When I began investigating the various avenues for publishing my novel, The Call of Agon, I found that pretty much everyone I talked to thought it was too long for a first novel. It was 145,000 words, 25,000 more than the limit set by a number of publishers. Several agents I contacted also suggested cutting things down, with one saying 100,000 would be an even better target. One publisher suggested cutting the book in two, which unfortunately would not work given how the book is structured (and the fact that it is already part of a series).

So, the last month was spent axing 21,000 words from my manuscript (I had already cut 4,000 before that), bringing it down to 120,000 words. This was no easy task, as it forced me to evaluate every single word. I had to constantly ask: “Do I need this?” and “Can I reword this to be clearer and more concise?” My experience as a journalist helped me considerably in this regard, as chopping extraneous words is part and parcel of the job. Ultimately it was a rewarding experience, as I now have a much tighter manuscript that reads smoother than before.

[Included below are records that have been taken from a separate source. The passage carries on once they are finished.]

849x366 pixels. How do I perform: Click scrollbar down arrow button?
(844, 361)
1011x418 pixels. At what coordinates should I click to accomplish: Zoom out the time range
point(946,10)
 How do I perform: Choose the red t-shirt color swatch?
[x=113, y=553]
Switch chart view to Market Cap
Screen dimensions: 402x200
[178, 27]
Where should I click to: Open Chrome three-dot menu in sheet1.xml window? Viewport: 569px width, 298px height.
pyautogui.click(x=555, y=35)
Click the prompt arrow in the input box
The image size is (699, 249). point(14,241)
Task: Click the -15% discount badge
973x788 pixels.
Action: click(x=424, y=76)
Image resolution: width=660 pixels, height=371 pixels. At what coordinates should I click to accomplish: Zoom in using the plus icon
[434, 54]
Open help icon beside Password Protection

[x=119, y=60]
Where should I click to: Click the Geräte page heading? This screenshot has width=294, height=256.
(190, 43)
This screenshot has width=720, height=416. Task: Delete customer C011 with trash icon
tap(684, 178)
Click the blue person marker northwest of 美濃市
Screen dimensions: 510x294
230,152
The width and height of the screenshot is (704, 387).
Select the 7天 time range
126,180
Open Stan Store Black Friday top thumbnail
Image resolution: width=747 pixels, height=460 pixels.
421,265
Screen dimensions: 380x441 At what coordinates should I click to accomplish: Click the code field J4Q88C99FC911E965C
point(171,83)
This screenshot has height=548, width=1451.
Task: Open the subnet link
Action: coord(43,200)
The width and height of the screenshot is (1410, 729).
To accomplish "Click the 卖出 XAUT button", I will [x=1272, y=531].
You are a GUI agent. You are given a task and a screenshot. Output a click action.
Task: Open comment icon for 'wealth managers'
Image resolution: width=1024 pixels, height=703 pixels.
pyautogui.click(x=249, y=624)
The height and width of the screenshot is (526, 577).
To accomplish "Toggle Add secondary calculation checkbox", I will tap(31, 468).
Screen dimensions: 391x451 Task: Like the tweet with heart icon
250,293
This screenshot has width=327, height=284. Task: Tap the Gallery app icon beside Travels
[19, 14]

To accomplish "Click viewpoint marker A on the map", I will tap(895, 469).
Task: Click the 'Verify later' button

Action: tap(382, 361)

I found single words here and there that could be axed without impacting things, while larger scenes also faced the guillotine when I found that they were good for world-building, but weren’t essential for the story. I also added words where things needed to be beefed up or better explained, but I was cautious not to detract from my primary duty as headman. It did mean being cold and cruel, and I dare say some of my characters have probably taken a disliking to me as I’ve forced them to zip their mouths every now and then, but they’ll thank me when they see the light of day instead of just my stuffy office space.

Some of the things I’ve axed, including an entire chapter, will make it into other works. Some will go into the sequels, others into short stories, and some of it will just be mashed down and recycled. Words never go to waste and a writer can never have too many of them. I expect that some of them will show up on this blog or on other parts of my website, so check back soon and you might find a headless sentence with a decapitated word rolling across your screen.


Jason · June 3, 2011 at 12:12 am

So you won’t be producing anything to the size of the Wheel of Time series? (Thank goodness for that!)

I didn’t realize fiction had that tight a word count.

I studied screenwriting in college, and found it hard to do plain ol’ fiction writing after that, because the writing in a screenplay is quite sparse. The focus is more on dialog and action, rather than excessive description, aiming for 120 pages.

Sounds like you were okay with “murdering your darlings,” though, so good for you!

Incidentally, your new blog here looks good.

Dean · June 3, 2011 at 12:34 am

Hey Jason, thanks for the comment.

Oh, most definitely. I certainly intend to finish my series before I die too, though of course in Jordan’s case that was a very unfortunate turn of events. My plan for the Children of Telm series is three novels, with a possible second series following the events of the third book, along with several spin-offs set in the same world (one of which I’ve already started and looks to be promising). I think I’d prefer to write two 500 page books than one 1,000 page book (and I know that many publishers would prefer that too), but obviously that depends on the story itself.

The word count really does vary from genre to genre and from author to author. A publisher isn’t going to refuse a successful author’s 300,000 word book, but the impracticalities of really thick books means even the big names like Tolkien and George R. R. Martin have been forced to split their work in two, purely to stop them from falling apart. I also find that larger books usually employ smaller print, which makes them more difficult to read.

I also studied screenwriting in college (albeit briefly as part of my overall Audio Visual Media course), but I could never really fall in love with it, since it restricts my ability to use language the way I want to. I adapted my novel into a screenplay for the course and got a good result on it, but it had to be badly butchered, axing characters and subplots, since the story was far too long and complex for the screentime limit I was given.

Murdering my darlings is the best bit! 😉


    Jason · June 3, 2011 at 12:46 am

    I remember reading your older blogs, and it’s neat to see where your professional goals are taking you.

    I will watch for your successful published books on the shelves. 🙂

      Dean · June 3, 2011 at 12:51 am

      Thanks Jason. My other blogs will be updated at some stage – I just don’t have enough hours in my days anymore!